**TASK**. Include no pictures. Output exactly the lines from the one that contains "Viewport: 400px width, 400px" through the final line of the entries.

----- MATERIAL PROVIDED

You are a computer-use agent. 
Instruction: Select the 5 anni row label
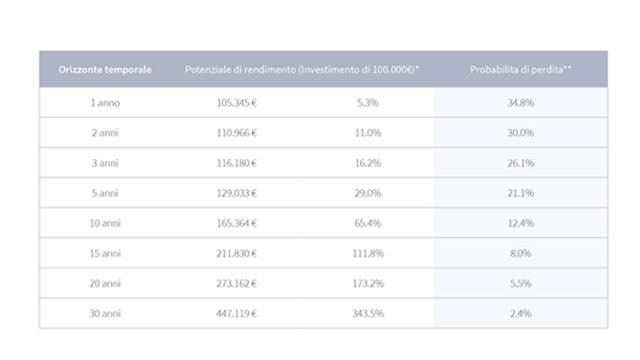coord(105,193)
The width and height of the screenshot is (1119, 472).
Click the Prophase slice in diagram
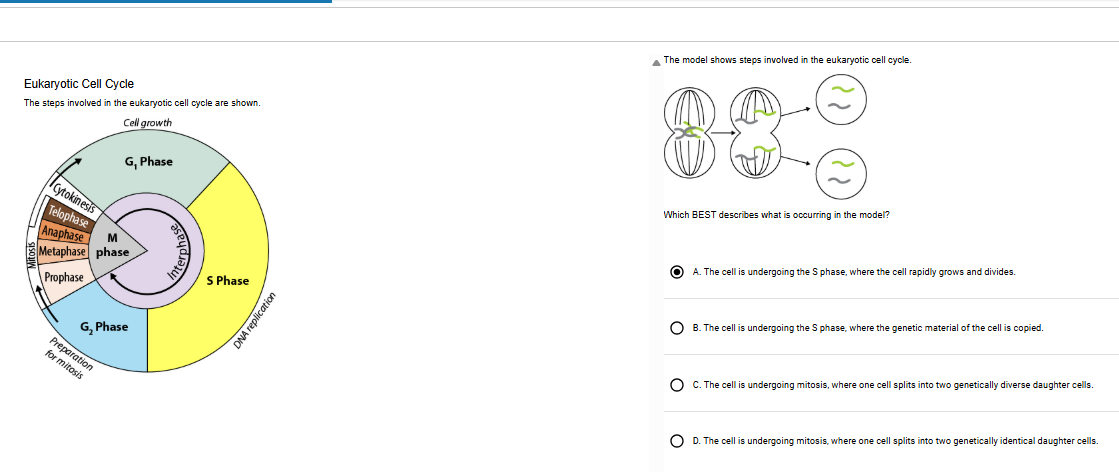(x=63, y=278)
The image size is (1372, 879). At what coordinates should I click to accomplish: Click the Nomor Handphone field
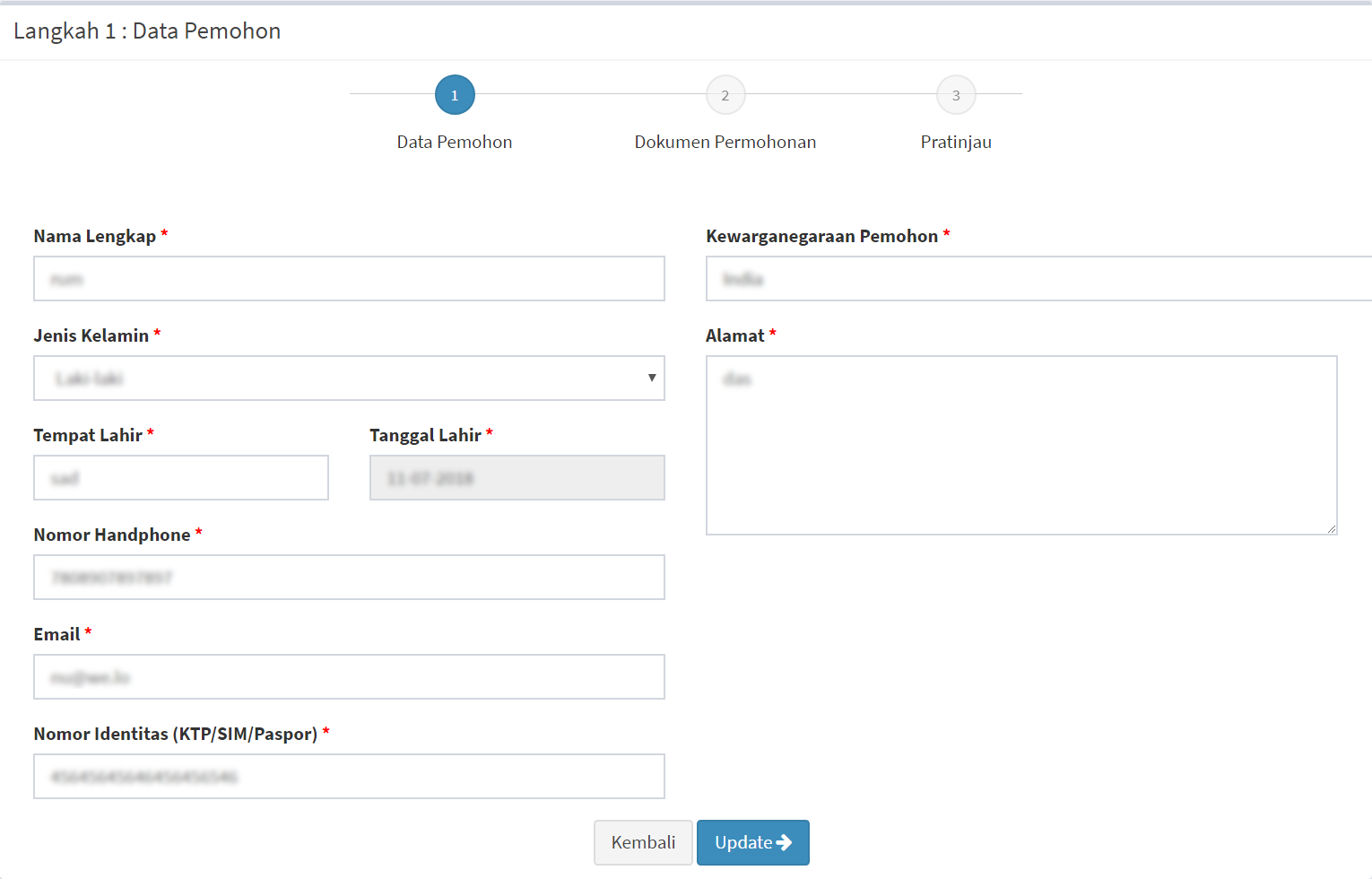[x=349, y=578]
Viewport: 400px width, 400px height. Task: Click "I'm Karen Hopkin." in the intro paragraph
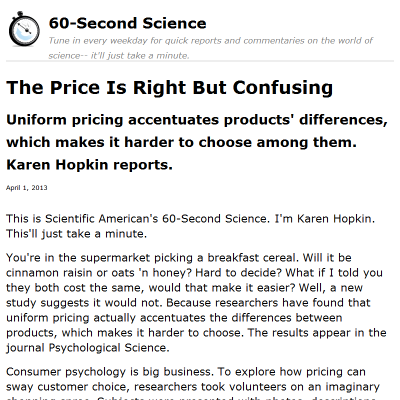pos(325,219)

----------

**RESULT FOR THIS TASK**.
Viewport: 400px width, 400px height. Task: Click "I'm Karen Hopkin." in the intro paragraph
pos(325,219)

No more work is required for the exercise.